=== ABOUT THIS TASK ===
Scan the data below for lines holding the word "nicht", and copy each line found.

::: EXERCISE DATA :::

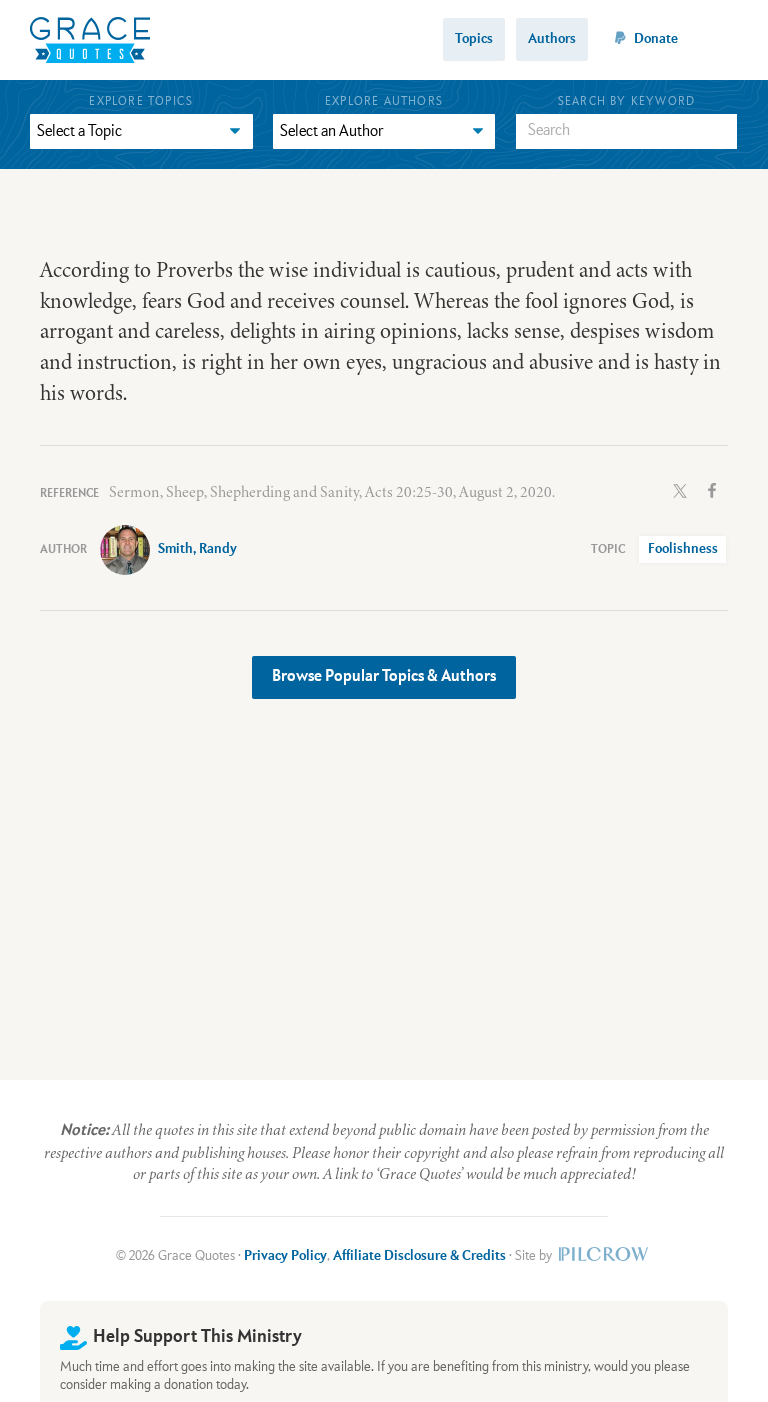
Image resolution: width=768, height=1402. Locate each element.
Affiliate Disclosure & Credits (419, 1256)
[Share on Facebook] (712, 489)
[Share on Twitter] (680, 489)
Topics (474, 39)
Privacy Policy (285, 1256)
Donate (656, 39)
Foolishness (683, 549)
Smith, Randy (197, 549)
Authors (552, 39)
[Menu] (725, 39)
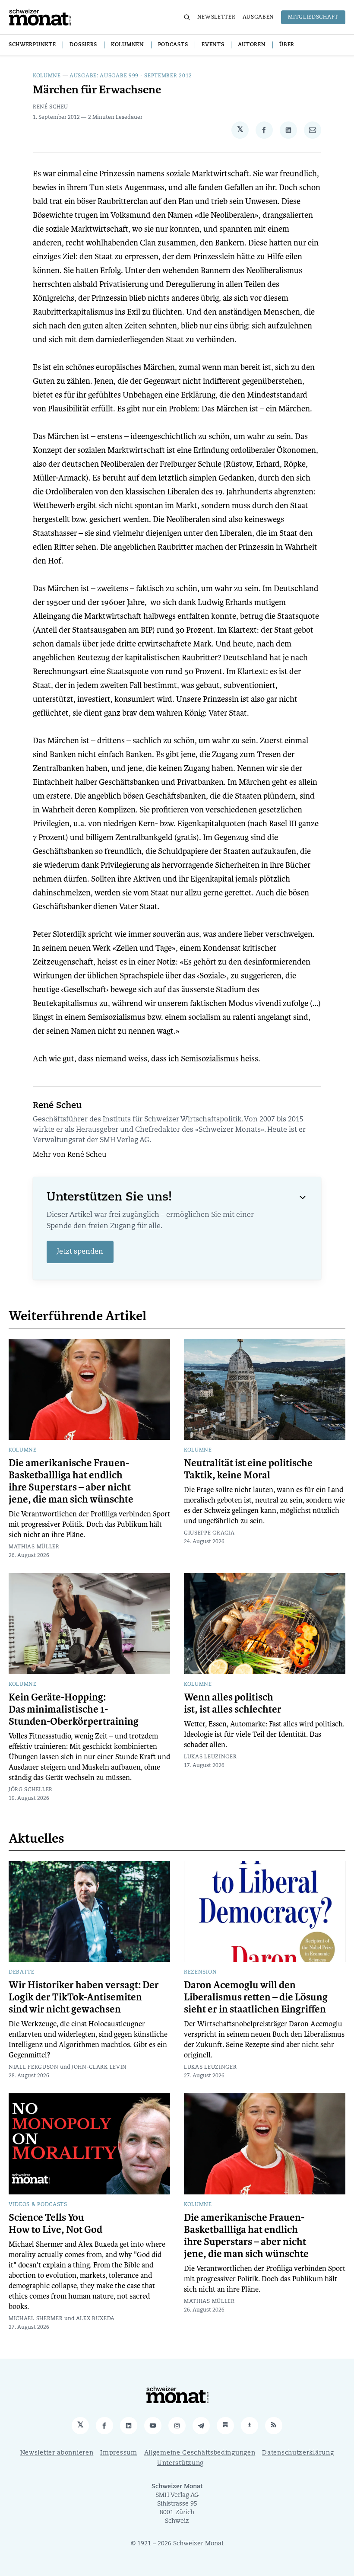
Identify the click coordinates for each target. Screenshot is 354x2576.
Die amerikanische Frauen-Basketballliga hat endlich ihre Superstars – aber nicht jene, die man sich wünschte (71, 1481)
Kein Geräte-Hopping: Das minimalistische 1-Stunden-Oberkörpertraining (74, 1709)
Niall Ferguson (34, 2067)
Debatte (22, 1972)
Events (213, 45)
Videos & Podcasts (38, 2204)
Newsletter (216, 17)
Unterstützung (180, 2463)
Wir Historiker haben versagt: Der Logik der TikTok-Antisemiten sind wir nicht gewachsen (84, 1997)
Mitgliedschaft (313, 17)
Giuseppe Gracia (209, 1533)
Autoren (252, 45)
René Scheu (50, 107)
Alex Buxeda (95, 2318)
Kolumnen (127, 45)
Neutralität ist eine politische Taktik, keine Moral (248, 1469)
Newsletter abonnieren (57, 2453)
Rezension (200, 1972)
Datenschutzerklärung (298, 2453)
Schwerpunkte (32, 45)
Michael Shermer (36, 2318)
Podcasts (173, 45)
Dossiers (83, 45)
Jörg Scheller (31, 1790)
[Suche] (186, 17)
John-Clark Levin (99, 2067)
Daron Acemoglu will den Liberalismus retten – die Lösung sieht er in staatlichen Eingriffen (256, 1997)
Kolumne (47, 76)
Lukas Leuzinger (210, 1757)
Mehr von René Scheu (69, 1155)
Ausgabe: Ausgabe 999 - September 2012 (131, 76)
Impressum (118, 2453)
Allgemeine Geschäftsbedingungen (200, 2453)
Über (286, 45)
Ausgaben (259, 17)
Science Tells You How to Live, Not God (55, 2224)
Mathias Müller (34, 1547)
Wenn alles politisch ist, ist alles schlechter (232, 1703)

:::

=== SOLUTION TO THE EXERCISE ===
Die amerikanische Frauen-Basketballliga hat endlich ihre Superstars – aber nicht jene, die man sich wünschte (71, 1481)
Wir Historiker haben versagt: Der Logik der TikTok-Antisemiten sind wir nicht gewachsen (84, 1997)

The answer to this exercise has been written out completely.